**** Entries supplied ****

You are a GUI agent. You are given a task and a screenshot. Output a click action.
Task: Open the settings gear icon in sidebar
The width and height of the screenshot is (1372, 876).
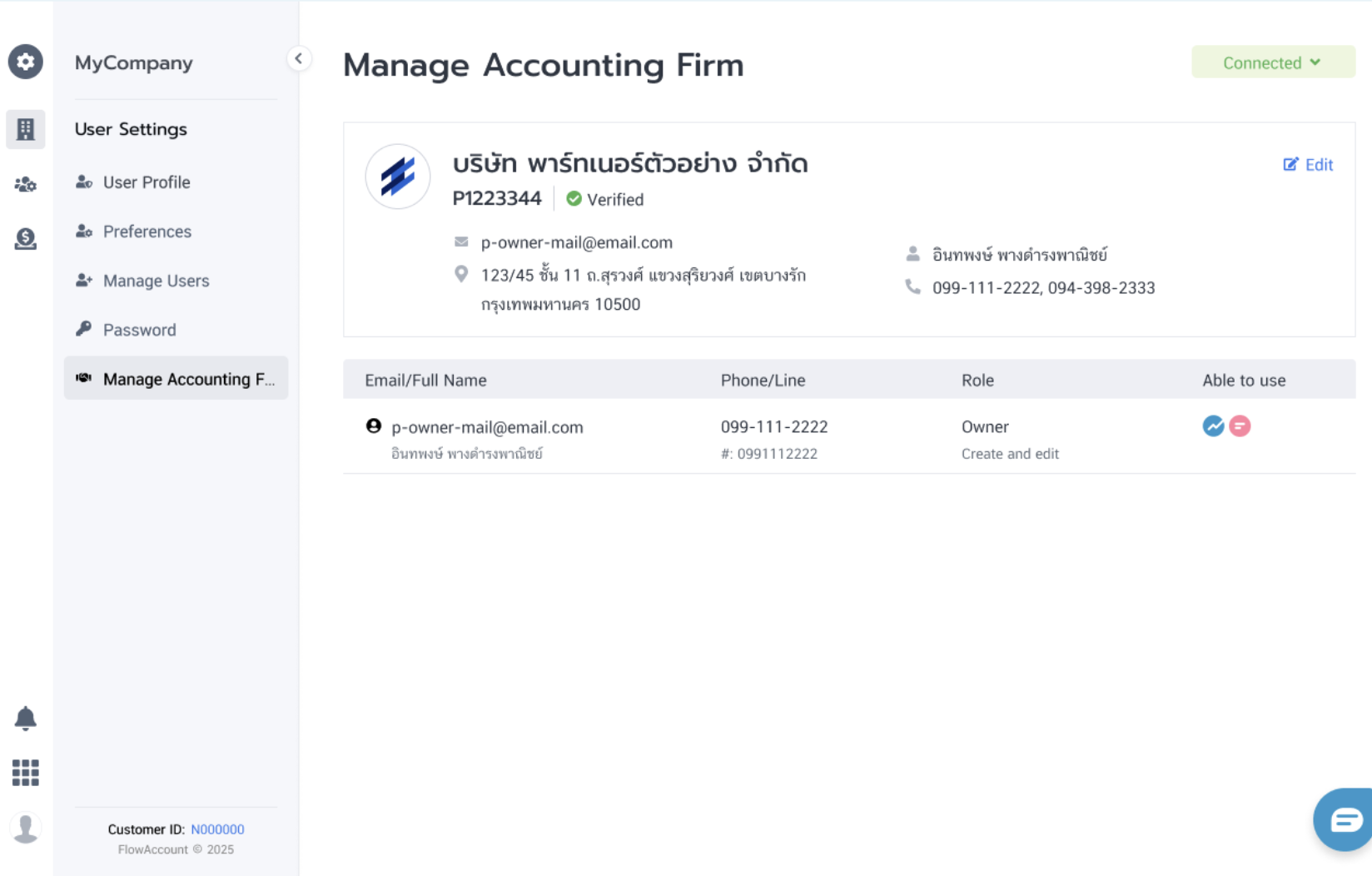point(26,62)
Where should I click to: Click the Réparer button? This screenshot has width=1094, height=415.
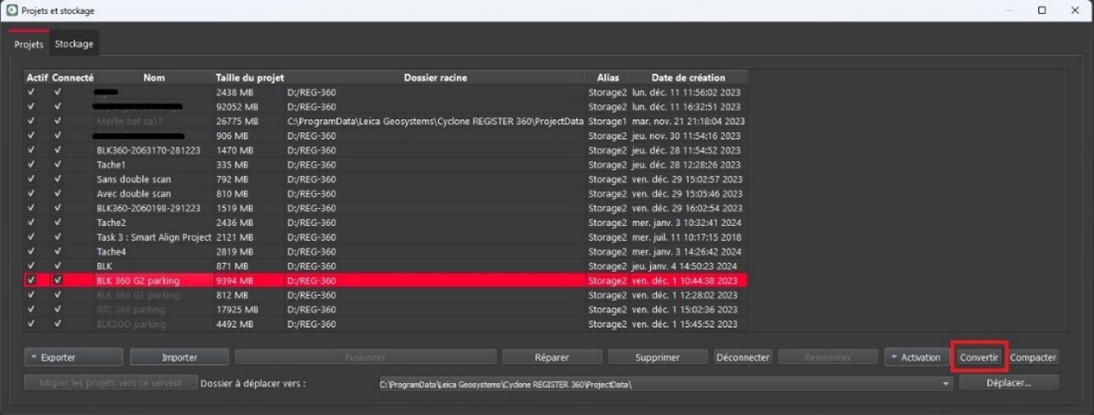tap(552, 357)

****

Work required :: Return every line from the entries above that contains the word "height".

Exercise response ::
The width and height of the screenshot is (1372, 876).
Where should I click to: Click the Réparer button? This screenshot has width=1094, height=415.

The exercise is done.